Kamala Harris is not only the first US woman Vice President; she is the first Black woman and she is the first woman of Asian Pacific decent to become the VP of the United States. Given the fact that women just recently celebrated 100 years of the Right to Vote and the fact that Black women’s votes were not protected by law until 1965, it seems unbelievable that Kamala Harris has achieved this status; and, yet, it’s unbelievable that it has taken so long. Women REJOICE and keep paving the way for other Black women and women of color.
Let’s also turn to Raphael Warnock, who was voted in 2020 as the first African American Senator for the state of Georgia. Another monumental achievement for a person of color, for a state with a very long history of suppressing the Black vote. Senator Warnock’s platform is to fight for affordable health care, to protect voting rights, and to ensure the dignity of working people.

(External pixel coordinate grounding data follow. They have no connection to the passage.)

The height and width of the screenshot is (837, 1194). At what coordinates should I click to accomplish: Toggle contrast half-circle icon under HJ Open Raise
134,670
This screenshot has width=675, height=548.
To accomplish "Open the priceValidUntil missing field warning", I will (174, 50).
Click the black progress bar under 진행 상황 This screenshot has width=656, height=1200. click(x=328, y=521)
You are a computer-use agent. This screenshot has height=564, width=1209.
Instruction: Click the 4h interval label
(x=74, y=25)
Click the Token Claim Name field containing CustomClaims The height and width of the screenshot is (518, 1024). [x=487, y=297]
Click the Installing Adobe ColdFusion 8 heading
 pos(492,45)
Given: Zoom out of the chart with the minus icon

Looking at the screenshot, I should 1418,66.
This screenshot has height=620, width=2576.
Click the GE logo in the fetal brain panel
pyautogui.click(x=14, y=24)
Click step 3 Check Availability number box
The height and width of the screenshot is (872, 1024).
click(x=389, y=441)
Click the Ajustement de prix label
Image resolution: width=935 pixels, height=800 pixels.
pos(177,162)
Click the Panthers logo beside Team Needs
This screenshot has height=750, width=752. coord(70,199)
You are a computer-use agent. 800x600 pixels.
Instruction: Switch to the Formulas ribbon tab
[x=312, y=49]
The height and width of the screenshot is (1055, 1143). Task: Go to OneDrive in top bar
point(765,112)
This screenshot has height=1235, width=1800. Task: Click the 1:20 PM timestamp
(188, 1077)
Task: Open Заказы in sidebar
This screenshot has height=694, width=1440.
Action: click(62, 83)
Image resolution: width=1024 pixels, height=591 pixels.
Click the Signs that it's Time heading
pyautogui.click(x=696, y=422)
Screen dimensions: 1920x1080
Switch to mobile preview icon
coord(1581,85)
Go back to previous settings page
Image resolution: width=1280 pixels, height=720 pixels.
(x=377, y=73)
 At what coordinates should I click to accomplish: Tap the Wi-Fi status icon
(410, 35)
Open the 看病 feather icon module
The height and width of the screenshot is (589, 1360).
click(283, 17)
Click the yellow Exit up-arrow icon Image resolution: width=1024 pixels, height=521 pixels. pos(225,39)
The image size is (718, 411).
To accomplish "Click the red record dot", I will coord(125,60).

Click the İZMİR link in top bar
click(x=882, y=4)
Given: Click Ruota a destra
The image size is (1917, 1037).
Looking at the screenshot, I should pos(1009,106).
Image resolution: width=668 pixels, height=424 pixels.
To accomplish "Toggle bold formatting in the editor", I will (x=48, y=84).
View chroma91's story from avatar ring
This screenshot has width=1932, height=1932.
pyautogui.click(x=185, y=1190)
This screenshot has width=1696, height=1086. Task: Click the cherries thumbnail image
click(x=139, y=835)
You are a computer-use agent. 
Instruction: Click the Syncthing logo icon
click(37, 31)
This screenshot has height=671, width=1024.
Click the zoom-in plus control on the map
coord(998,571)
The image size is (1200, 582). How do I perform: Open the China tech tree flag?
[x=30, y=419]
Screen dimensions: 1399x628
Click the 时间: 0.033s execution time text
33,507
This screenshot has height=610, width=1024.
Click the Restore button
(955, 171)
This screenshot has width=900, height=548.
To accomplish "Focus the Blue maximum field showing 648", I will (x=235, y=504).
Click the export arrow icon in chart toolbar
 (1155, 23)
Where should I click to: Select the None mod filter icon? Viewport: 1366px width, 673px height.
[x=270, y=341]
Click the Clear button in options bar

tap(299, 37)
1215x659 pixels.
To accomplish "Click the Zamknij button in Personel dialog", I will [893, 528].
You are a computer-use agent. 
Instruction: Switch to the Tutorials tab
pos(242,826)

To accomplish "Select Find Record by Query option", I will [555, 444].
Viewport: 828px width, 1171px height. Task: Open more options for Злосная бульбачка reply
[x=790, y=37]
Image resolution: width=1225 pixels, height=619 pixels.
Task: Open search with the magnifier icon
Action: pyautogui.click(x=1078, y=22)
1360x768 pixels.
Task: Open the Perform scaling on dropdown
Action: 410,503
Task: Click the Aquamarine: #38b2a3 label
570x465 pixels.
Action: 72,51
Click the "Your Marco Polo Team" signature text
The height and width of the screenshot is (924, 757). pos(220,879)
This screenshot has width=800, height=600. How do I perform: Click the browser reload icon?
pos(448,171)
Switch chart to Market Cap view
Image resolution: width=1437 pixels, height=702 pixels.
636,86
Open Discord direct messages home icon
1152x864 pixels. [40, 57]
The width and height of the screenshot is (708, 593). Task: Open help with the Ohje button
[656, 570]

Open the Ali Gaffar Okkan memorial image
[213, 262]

Stacey Abrams, a Black woman, a voting rights activist, and a former Georgia Representative, has fought tirelessly against Georgia’s voter suppression. It is believed that, due to her efforts, voter turnout was boosted in Georgia, which had historical and monumental impacts on the outcome of the 2020 Presidential election and the US Senate election and special election. Ms. Abrams was recently nominated for the Nobel Peace Prize for her work to promote nonviolent change through the use of the vote.
Then there is Amanda Gorman, the first National Youth Poet Laureate, who performed her original poem “The Hill We Climb” for the Biden inauguration. She challenged us with her words, delivered with both strength and melody. “We’ve learned that quiet isn’t always peace. Our nation isn’t broken, but simply unfinished, and for there is always light, if only we’re brave enough to see it. If only we are brave enough to be it.”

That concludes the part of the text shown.